[Saved entries]
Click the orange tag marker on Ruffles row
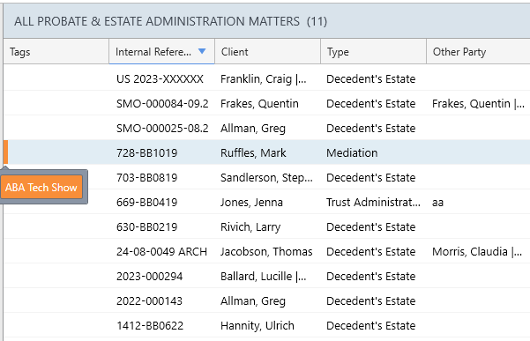530x341 pixels. 6,152
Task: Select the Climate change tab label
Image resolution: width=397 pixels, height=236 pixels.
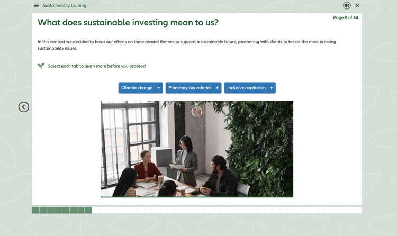Action: (x=137, y=88)
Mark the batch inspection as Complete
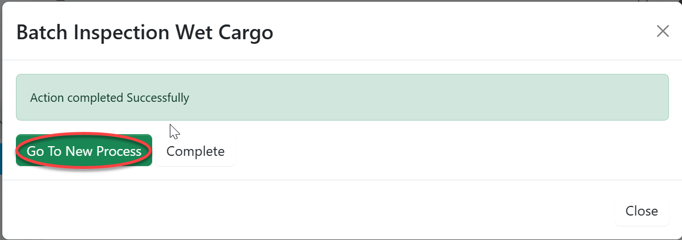 [195, 151]
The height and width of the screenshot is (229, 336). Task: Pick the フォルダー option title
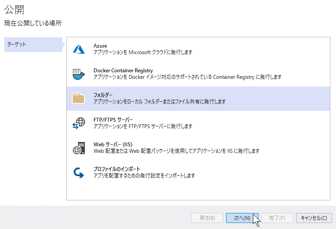coord(103,95)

== YOUR GOAL ==
Pictures do not go in the copy; print every entry exactly as it stands.

== RESPONSE AREA ==
Click the orange tag marker on Ruffles row
530x341 pixels. 6,152
Task: Select the Climate change tab label
Image resolution: width=397 pixels, height=236 pixels.
Action: (x=137, y=88)
Mark the batch inspection as Complete
 [195, 151]
The height and width of the screenshot is (229, 336). Task: Pick the フォルダー option title
coord(103,95)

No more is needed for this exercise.